-------- DATA SHOWN --------
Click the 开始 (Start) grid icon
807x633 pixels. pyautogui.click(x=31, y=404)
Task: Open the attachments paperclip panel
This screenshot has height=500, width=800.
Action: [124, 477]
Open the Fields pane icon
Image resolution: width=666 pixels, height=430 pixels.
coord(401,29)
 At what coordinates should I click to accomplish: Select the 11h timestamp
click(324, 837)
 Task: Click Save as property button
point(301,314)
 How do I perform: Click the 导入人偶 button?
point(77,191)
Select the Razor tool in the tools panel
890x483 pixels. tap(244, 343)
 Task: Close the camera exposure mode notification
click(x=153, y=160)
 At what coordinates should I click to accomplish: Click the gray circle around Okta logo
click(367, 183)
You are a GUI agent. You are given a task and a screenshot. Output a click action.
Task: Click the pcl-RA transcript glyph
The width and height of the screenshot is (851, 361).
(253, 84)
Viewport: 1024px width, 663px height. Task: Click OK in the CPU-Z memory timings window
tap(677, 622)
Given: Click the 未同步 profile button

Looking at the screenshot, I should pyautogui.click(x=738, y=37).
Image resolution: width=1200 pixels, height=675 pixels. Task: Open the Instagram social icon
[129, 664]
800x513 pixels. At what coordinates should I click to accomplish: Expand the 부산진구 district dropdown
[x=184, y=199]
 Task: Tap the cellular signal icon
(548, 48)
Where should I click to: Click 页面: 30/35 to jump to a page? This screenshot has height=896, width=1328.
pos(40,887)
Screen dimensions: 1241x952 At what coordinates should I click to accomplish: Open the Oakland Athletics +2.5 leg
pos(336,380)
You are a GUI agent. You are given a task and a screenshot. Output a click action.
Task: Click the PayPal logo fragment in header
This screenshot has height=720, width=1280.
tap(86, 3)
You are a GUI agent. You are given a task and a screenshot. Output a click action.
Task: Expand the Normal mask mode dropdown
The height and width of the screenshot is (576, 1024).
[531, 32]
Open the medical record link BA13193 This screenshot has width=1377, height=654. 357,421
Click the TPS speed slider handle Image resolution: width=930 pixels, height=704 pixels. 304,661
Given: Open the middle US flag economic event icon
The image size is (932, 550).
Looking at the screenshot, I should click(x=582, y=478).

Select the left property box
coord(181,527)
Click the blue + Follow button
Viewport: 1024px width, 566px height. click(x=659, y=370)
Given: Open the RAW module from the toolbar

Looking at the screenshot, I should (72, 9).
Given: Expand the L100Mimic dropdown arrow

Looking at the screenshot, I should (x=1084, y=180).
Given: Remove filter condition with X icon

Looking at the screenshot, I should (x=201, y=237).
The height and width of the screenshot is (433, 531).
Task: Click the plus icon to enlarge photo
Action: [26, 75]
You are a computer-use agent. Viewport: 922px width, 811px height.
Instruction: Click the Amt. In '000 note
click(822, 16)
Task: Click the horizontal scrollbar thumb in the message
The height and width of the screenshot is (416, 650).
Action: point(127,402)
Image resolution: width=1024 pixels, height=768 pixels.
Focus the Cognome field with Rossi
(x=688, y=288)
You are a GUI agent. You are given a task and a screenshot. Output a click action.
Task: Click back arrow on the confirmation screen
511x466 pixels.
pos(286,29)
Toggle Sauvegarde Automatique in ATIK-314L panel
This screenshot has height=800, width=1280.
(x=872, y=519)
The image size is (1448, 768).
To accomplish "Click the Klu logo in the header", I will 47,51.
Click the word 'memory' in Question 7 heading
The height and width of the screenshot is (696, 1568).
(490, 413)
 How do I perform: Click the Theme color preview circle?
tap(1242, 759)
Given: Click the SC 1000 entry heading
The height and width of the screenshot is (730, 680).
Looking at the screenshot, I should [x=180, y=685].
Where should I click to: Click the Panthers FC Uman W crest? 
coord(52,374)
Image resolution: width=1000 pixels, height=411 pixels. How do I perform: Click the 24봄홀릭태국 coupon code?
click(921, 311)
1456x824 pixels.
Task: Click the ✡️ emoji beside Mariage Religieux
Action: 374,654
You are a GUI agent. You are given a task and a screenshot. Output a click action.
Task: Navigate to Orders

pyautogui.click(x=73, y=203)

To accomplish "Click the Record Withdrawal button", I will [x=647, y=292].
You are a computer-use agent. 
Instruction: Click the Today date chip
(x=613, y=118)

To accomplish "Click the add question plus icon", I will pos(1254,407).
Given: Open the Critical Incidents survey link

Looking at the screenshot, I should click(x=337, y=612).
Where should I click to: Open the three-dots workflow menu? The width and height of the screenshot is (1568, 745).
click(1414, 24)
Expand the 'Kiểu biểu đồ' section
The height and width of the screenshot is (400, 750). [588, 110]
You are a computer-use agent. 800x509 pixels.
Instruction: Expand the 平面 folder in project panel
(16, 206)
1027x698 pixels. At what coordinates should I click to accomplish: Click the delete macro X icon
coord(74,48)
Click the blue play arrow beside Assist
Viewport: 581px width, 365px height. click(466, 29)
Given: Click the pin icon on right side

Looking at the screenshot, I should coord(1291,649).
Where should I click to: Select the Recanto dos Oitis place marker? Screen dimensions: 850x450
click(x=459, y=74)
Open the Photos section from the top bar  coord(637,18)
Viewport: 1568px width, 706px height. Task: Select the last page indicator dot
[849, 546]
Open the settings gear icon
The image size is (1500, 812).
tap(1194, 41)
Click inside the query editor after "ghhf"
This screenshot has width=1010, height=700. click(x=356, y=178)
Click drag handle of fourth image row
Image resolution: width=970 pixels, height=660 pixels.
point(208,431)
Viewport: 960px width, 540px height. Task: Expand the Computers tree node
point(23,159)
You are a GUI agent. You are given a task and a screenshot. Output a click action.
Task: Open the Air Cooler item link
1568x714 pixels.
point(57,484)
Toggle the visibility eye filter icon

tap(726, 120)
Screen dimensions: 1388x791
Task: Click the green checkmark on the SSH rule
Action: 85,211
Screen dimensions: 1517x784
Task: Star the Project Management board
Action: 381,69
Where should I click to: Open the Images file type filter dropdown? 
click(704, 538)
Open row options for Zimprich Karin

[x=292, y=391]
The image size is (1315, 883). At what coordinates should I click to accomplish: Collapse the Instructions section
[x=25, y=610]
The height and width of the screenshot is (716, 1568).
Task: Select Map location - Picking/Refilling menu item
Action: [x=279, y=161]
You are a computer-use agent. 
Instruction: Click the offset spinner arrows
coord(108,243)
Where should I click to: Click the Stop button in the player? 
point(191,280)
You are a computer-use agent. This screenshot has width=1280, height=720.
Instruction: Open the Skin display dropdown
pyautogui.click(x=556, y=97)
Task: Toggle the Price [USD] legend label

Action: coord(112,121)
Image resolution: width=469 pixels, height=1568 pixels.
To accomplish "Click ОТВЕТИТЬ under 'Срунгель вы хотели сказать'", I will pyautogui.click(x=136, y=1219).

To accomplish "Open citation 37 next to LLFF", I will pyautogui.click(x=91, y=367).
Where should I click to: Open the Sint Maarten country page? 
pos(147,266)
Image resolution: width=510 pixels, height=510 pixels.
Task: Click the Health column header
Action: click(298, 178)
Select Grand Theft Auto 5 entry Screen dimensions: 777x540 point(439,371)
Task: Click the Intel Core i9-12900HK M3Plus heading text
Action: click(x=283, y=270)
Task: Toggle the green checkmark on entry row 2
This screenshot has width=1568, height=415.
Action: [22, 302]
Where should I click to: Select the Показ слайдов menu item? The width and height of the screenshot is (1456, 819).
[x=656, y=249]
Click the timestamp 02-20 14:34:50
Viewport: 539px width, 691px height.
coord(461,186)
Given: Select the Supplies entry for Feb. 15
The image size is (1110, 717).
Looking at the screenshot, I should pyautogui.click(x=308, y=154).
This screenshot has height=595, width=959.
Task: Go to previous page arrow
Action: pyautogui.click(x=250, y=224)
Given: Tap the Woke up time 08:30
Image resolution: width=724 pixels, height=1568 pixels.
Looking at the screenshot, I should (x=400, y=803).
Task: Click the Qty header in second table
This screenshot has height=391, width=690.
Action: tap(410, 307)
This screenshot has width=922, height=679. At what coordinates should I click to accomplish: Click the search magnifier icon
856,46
--------
TASK GOAL -> Look through the records and copy every line that has the word "handle".

EXPECTED ANSWER ->
Click the TPS speed slider handle Image resolution: width=930 pixels, height=704 pixels. 304,661
Click drag handle of fourth image row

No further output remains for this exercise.